Have you thought about becoming a math or science teacher? The University of Nebraska-Lincoln's Master of Arts with an emphasis in Mathematics Teaching or Master of Arts with an emphasis in Science Teaching will support you on a new career path to secondary teaching certification in a high-need Nebraska school district in only 14 months.
These programs, associated with NebraskaNOYCE, feature these benefits:
- 14 months. This full-time, residential program begins in May during the Summer Sessions and students will graduate in August the following year upon completion of the program.
- Graduate Degree and Certification. Successful students will earn a Master of Arts degree and participate in the summer graduation commencement in August 2017. Upon completion, students will be fully certified to teach mathematics or sciences in grades 7-12 in the State of Nebraska (and eligible for certification in other states), employable for the 2017-2015 school year.
- Math - 9 Month Internship in a Public School. Collaborative relations with the Omaha Public Schools and the Lincoln Public Schools offers students' field experiences in mathematics classrooms, purposefully designed to help connect coursework theory and methods to classroom practice. Students will steadily build proficiency in teaching, adding responsibilities and skills throughout a nine-month period and be prepared to assume 14 weeks of full-time student teaching in spring.
- Science - Membership in the New Teacher Network. Upon completion of the MAst, graduates will be enrolled in continued professional development and support for two years.
- Cohort-Based. Graduate students begin the program in the Summer Sessions and proceed together in a collegial community of math and science teacher-learners.
Stories from MAmt Graduates
They love math, and they now know how to teach it! This publication about the 14-month Master of Arts with an emphasis in Mathematics Teaching (MAmt) tells the story of this degree program and the well-prepared teachers who comprise the first two cohorts of graduates from the University of Nebraska-Lincoln’s Department of Teaching, Learning and Teacher Education (TLTE). NebraskaNOYCE, an NSF grant, has played a key role in supporting the development of the MAmt.

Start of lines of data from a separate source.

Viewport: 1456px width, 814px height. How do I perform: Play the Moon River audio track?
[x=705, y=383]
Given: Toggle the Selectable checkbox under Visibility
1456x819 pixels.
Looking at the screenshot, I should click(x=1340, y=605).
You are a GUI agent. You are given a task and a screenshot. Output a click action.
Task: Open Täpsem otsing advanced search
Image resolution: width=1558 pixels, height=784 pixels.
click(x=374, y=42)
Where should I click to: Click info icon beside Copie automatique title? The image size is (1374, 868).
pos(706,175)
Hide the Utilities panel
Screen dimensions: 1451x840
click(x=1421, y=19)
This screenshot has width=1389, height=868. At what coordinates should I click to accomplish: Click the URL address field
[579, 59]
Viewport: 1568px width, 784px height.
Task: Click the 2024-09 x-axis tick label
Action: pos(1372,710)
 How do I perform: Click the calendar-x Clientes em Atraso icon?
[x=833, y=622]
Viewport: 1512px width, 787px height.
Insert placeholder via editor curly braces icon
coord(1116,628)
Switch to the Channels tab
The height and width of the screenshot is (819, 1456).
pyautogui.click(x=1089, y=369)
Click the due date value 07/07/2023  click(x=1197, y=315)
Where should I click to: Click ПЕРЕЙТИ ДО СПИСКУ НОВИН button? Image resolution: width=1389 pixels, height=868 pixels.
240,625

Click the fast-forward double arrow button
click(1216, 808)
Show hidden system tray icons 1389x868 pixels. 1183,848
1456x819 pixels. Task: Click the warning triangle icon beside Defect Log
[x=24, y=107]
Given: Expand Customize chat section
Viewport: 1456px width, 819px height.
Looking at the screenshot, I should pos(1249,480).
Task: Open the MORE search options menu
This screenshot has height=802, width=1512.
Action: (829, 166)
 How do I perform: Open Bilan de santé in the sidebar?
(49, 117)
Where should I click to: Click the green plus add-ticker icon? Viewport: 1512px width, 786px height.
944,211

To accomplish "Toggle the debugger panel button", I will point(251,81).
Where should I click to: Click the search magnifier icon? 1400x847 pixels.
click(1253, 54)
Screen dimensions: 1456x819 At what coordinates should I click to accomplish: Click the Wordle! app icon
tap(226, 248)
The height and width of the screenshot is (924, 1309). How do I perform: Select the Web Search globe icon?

Phase II Noyce science grant brings more scholarships
A three-year, $799,890 National Science Foundation (NSF) grant awarded to Nebraska will be used to help meet the growing need for high school and middle school science teachers. The Phase II Robert Noyce Teacher Scholarship grant will provide scholarships for qualifying graduate students to participate in the Master of Arts with emphasis in science teaching (MAst) program. The 14-month program prepares students to teach middle and high school science. Next spring, the College of Education and Human Sciences will offer 10 Noyce scholarships at $15,000 apiece, and the Phase II grant will then provide 30 additional $16,000 scholarships over the next three to four years. In total, the MAst program will support 40 additional students seeking to become science teachers. The program begins in May of each year with graduation in August of the following year. The deadline to apply for the next MAst cohort is March 1, 2018.
Meeting Challenges of 21st Century Classrooms
To meet the state’s and the nation’s need for more highly qualified science teachers, the 14-month Master of Arts with emphasis in science teaching (MAst) program was established in the College of Education’s Department of Teaching, Learning, and Teacher Education at the University of Nebraska-Lincoln, along with a Robert Noyce, Track I, Phase I grant from the National Science Foundation, awarded in 2010. This report presents a summary of the accomplishments of this Noyce grant, in which 60 post-baccalaureate science majors and professionals were provided with Noyce stipends to become science teachers. The MAst program is now in its sixth year, producing an average of 10 new science teachers per year. The project team, led by Dr. Elizabeth Lewis, was also awarded a second Noyce grant in 2015 to support 30 more individuals to become science teachers along with funding to continue to research the practices of beginning science teachers. The MAst program engages science professionals in a research-informed program of study that supports them in developing the knowledge, skills, and dispositions necessary to meet the challenges of the modern American secondary science classroom.